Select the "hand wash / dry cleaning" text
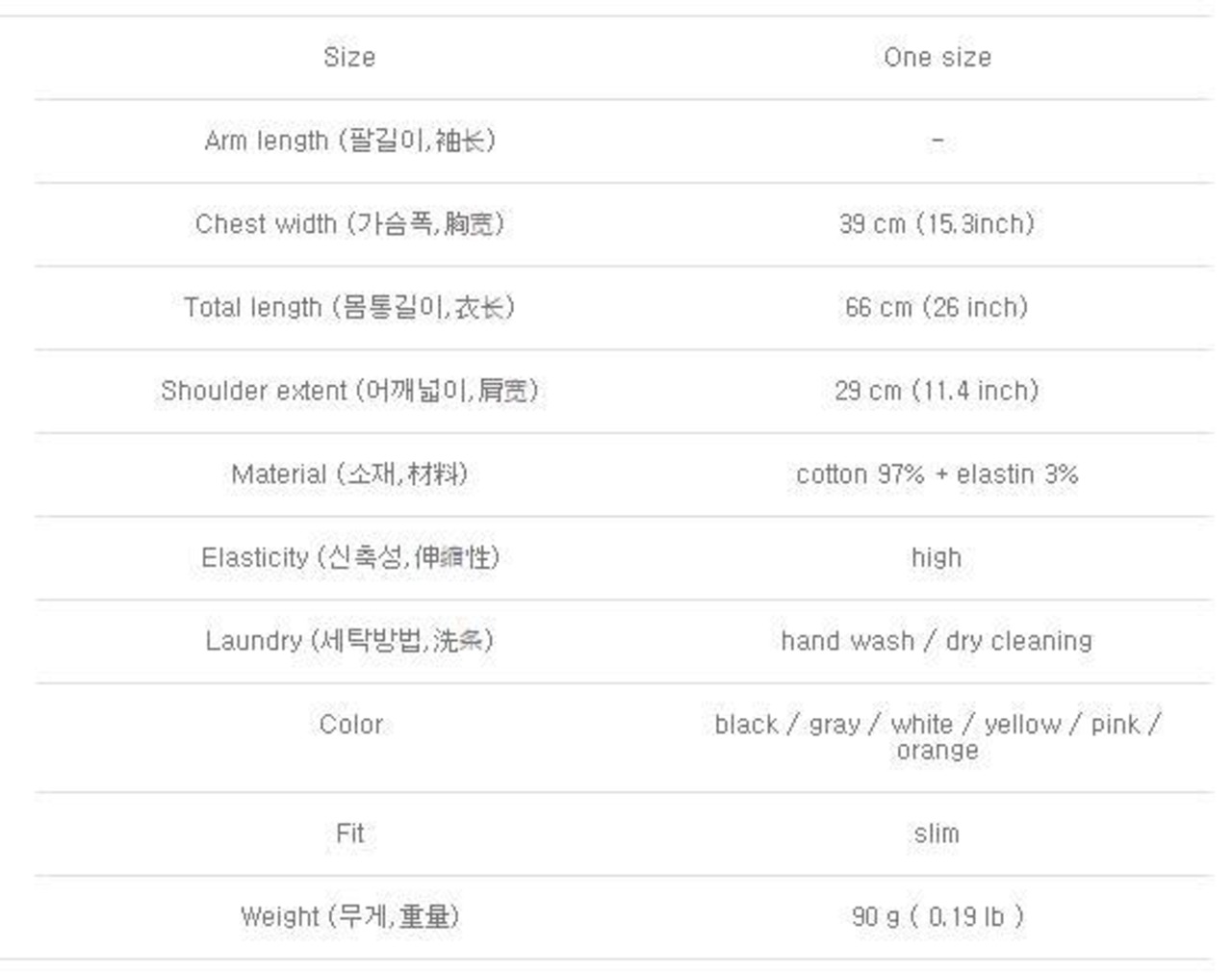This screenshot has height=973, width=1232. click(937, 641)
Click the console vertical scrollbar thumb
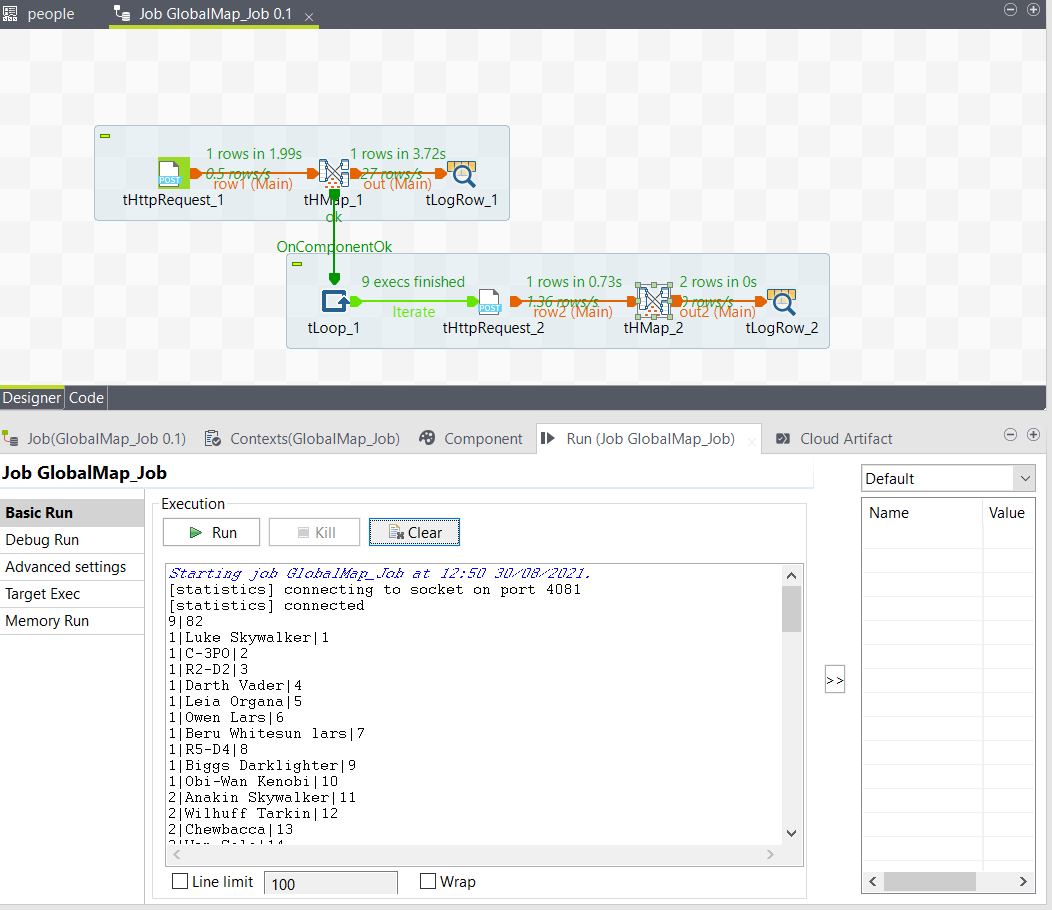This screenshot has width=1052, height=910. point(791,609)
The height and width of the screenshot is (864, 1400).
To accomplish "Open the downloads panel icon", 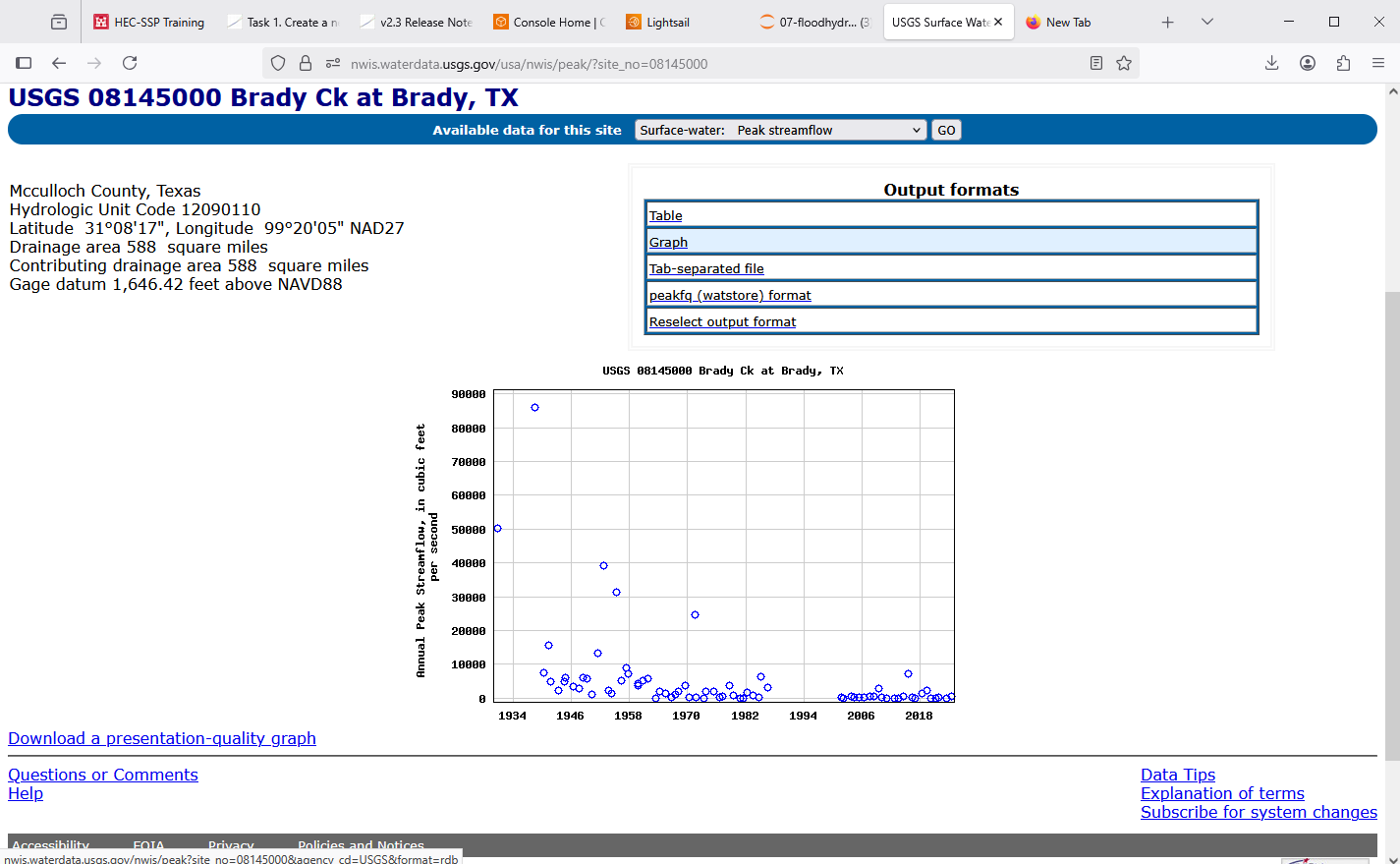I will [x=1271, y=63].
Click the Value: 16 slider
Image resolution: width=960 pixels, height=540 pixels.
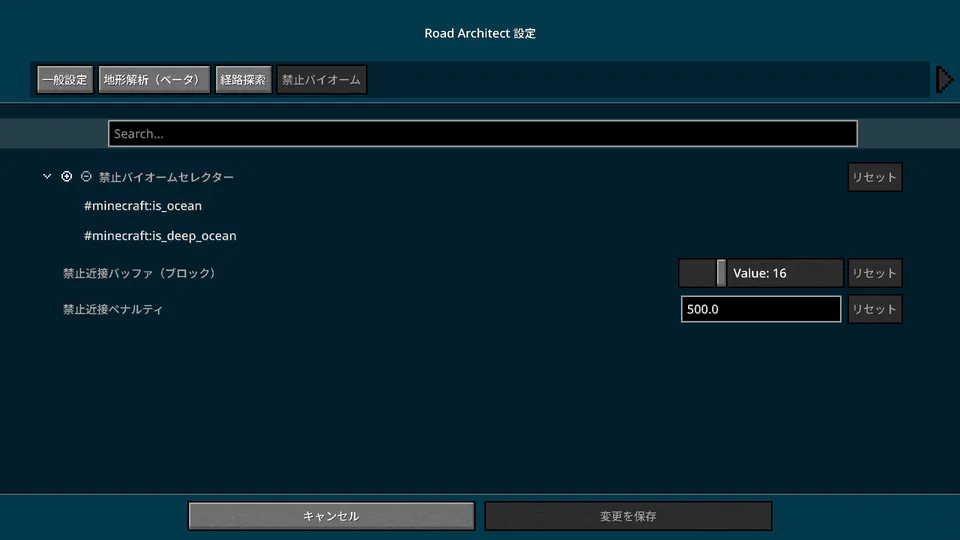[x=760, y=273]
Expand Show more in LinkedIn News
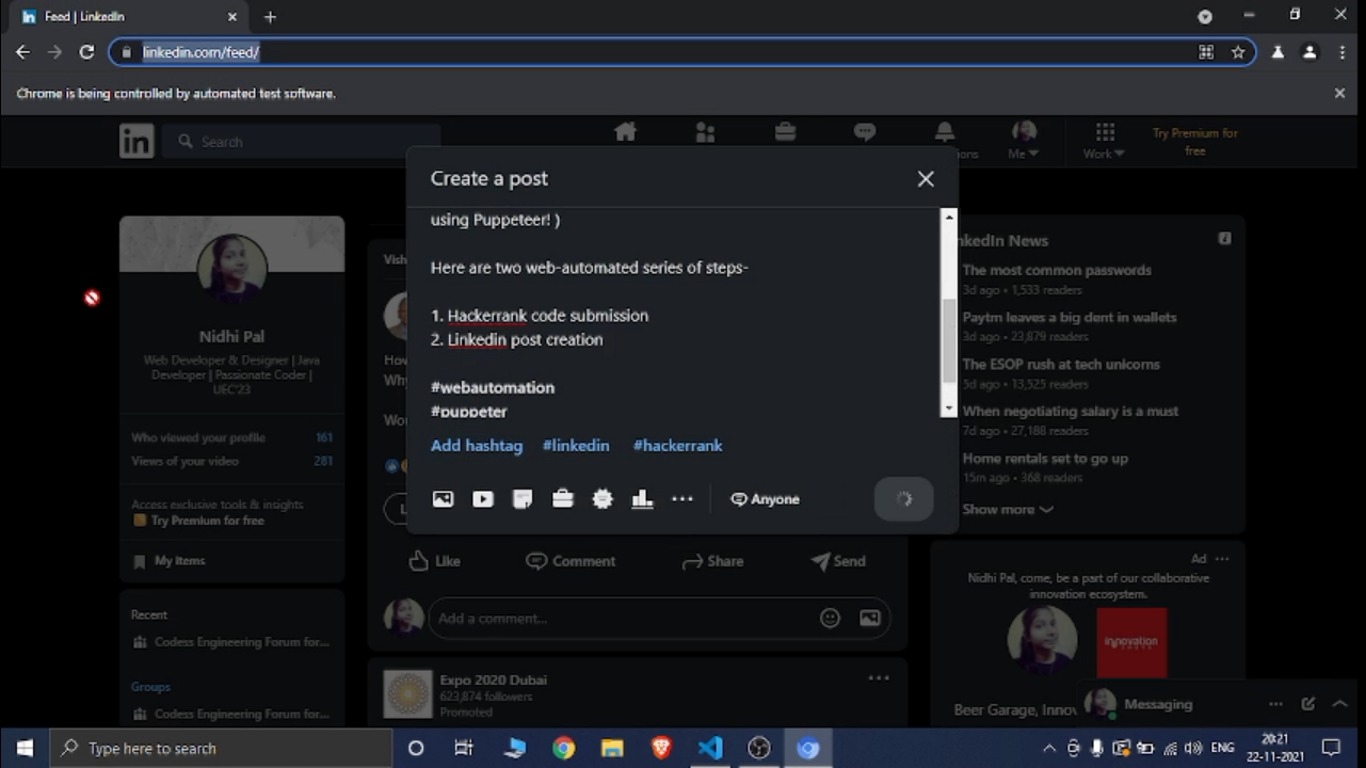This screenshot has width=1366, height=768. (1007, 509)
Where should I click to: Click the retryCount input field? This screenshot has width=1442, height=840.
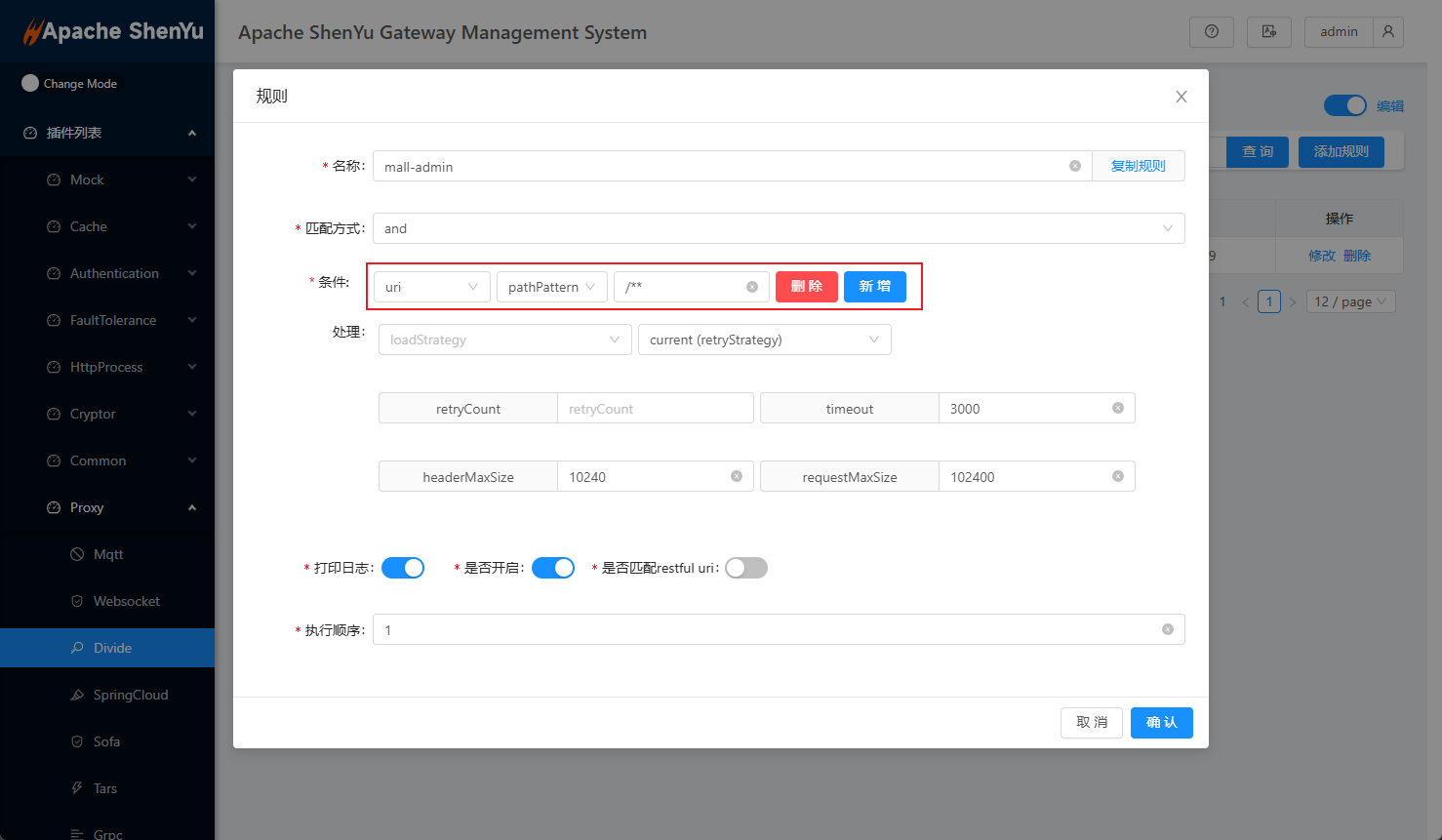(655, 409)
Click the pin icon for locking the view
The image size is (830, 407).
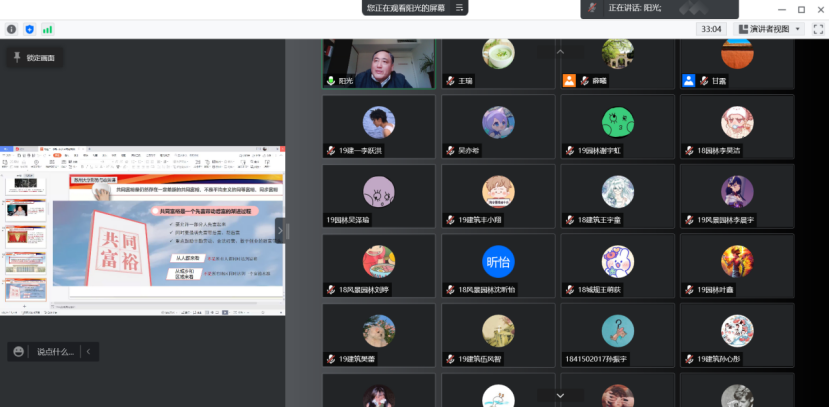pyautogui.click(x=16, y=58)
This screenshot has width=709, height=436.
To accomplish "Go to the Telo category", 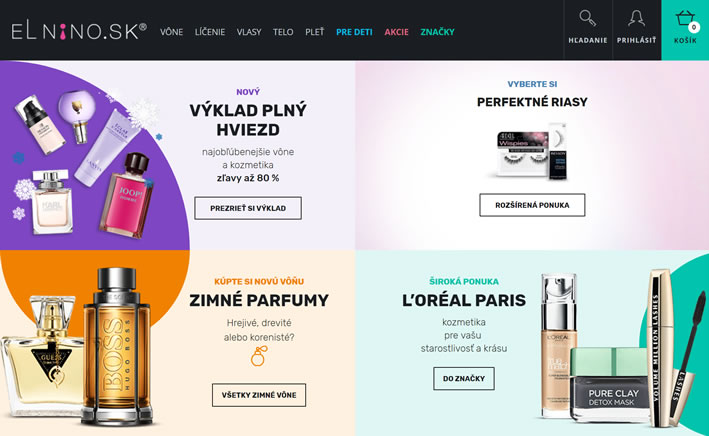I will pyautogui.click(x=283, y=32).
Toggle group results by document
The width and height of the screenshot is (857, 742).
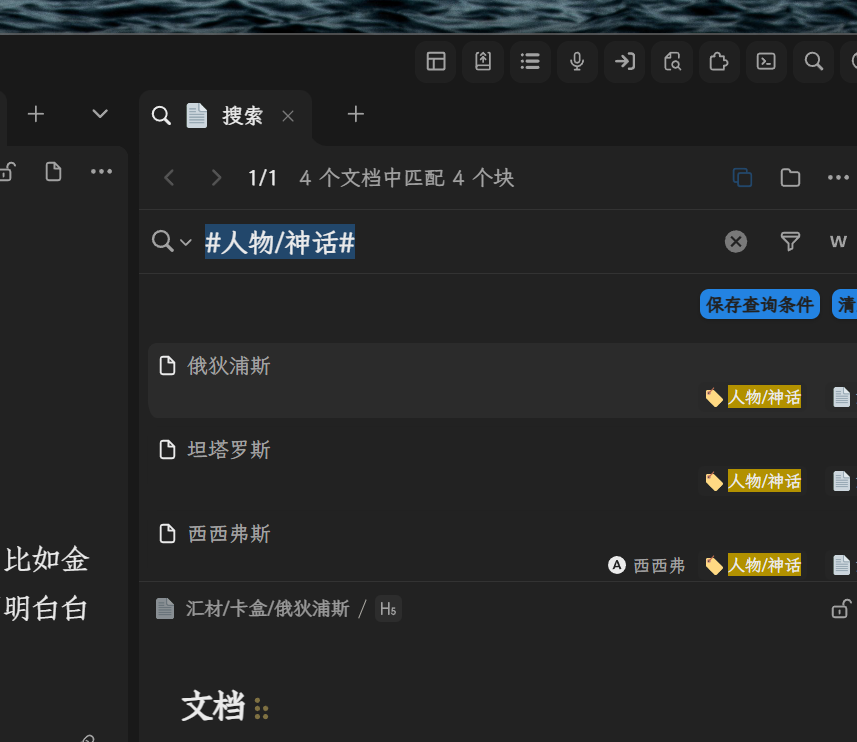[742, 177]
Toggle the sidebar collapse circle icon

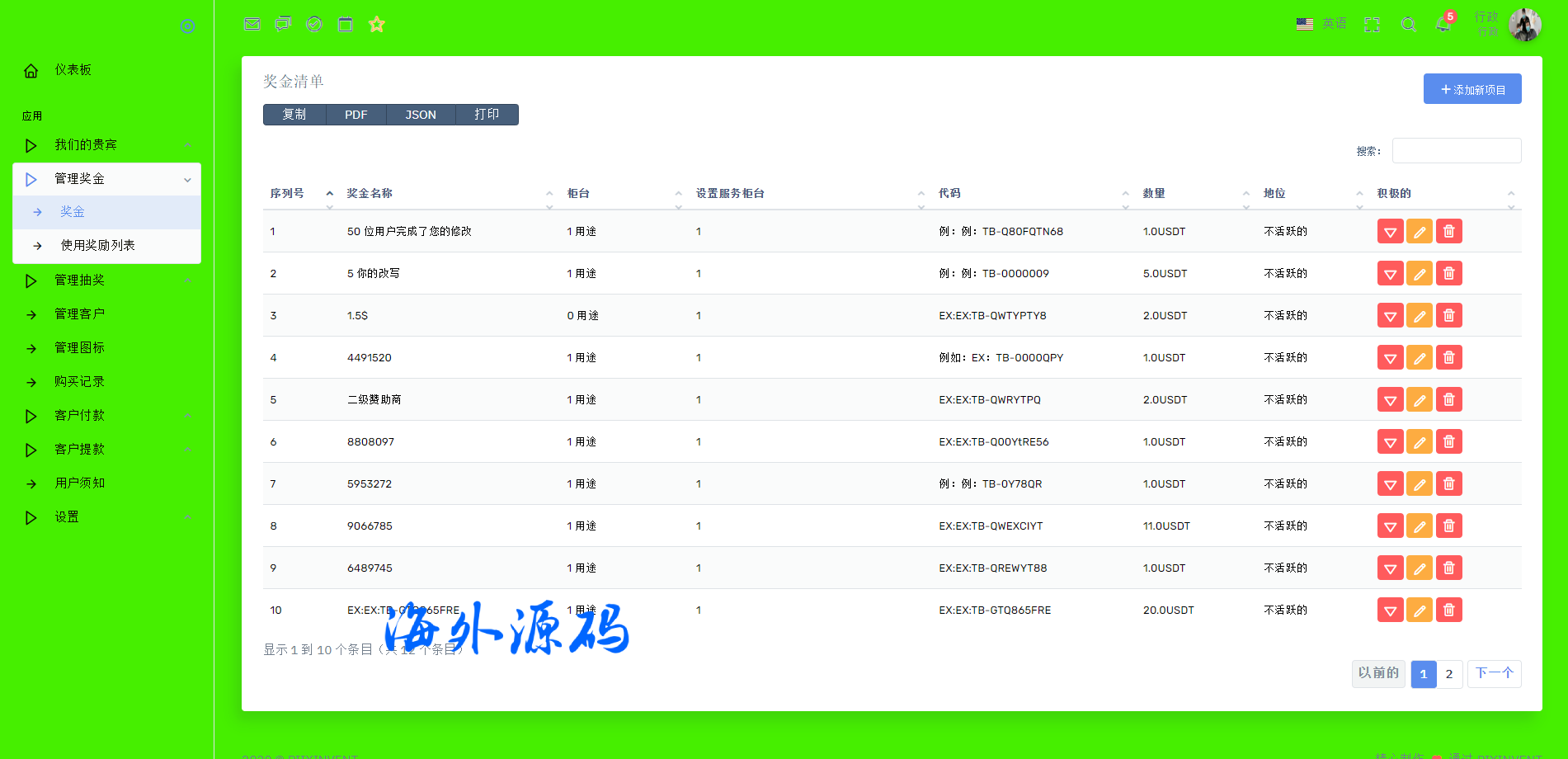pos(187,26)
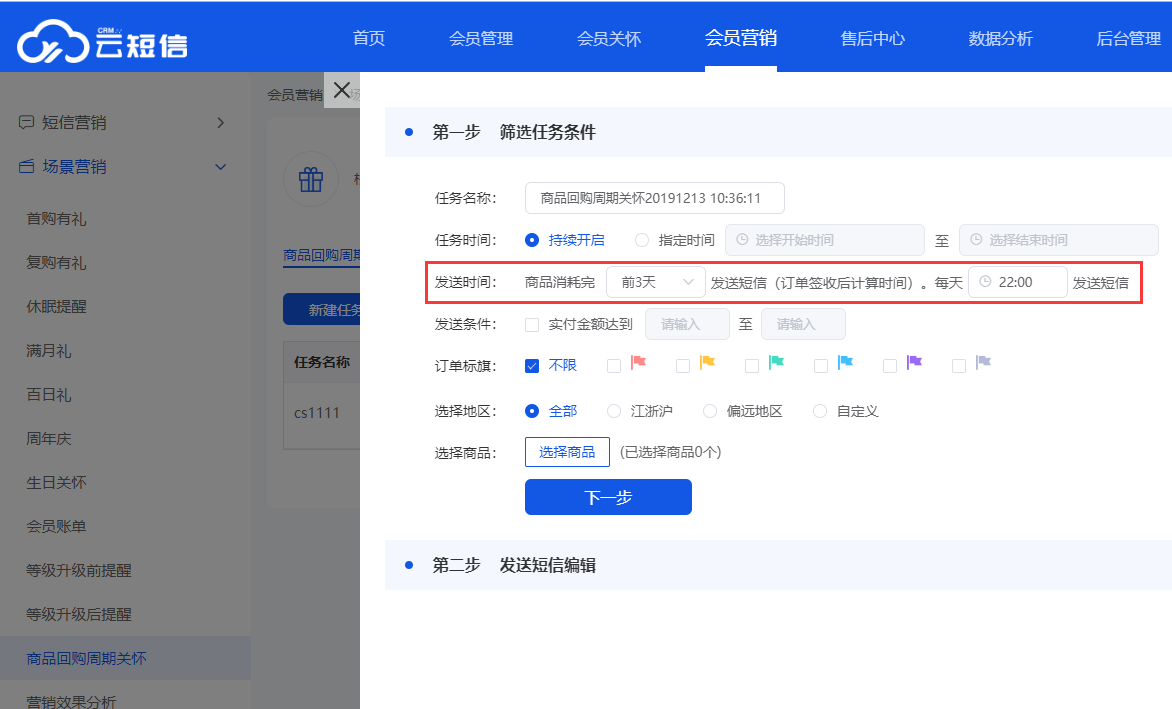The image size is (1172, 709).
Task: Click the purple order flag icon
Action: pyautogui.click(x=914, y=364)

────────

**Your assignment**
Exact copy, no pictures. Write out the lines in the entries above, starting with the line with "Click the Value: 16 slider" and going on through the line with "Click the pin icon for locking the view", keeping both.

**Output for this exercise**
Click the Value: 16 slider
Image resolution: width=960 pixels, height=540 pixels.
[x=760, y=273]
Expand Show more in LinkedIn News
This screenshot has width=1366, height=768. (1007, 509)
Where should I click to: Click the retryCount input field? This screenshot has width=1442, height=840.
(655, 409)
Click the pin icon for locking the view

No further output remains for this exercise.